> **INFORMATION PROVIDED**
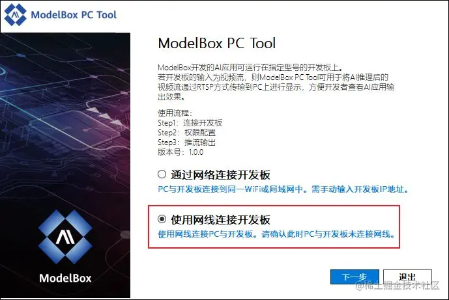449x300 pixels.
Task: Click the large ModelBox diamond logo on banner
Action: (65, 237)
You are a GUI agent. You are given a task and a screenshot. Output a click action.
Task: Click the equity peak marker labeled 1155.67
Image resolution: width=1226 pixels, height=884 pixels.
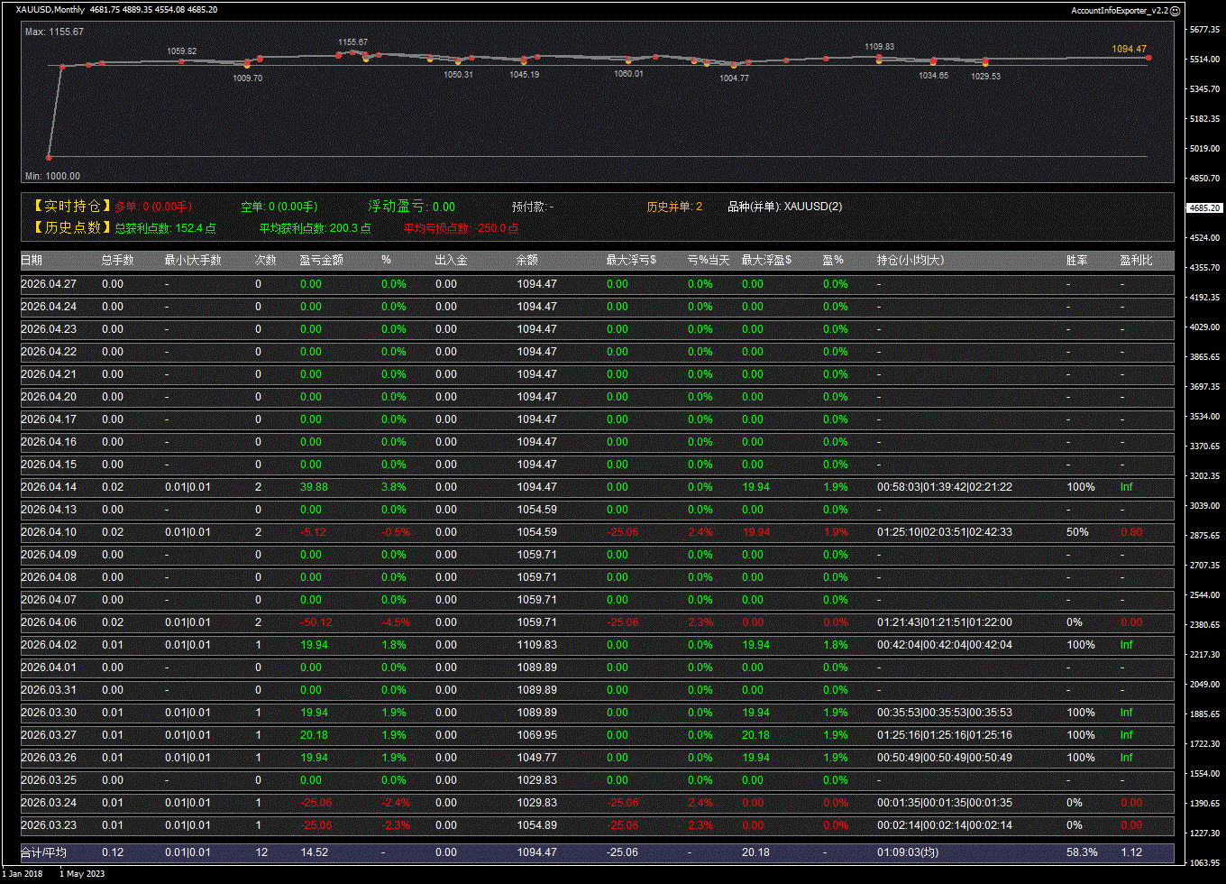[352, 52]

> **EXERCISE OBJECTIVE**
Leave the pictures out and reproduce exactly the lines from the line with "You are a GUI" to the end of the material above.

> **ANSWER FOR THIS EXERCISE**
You are a GUI agent. You are given a task and a screenshot. Output a click action.
Task: Click the equity peak marker labeled 1155.67
Image resolution: width=1226 pixels, height=884 pixels.
[352, 52]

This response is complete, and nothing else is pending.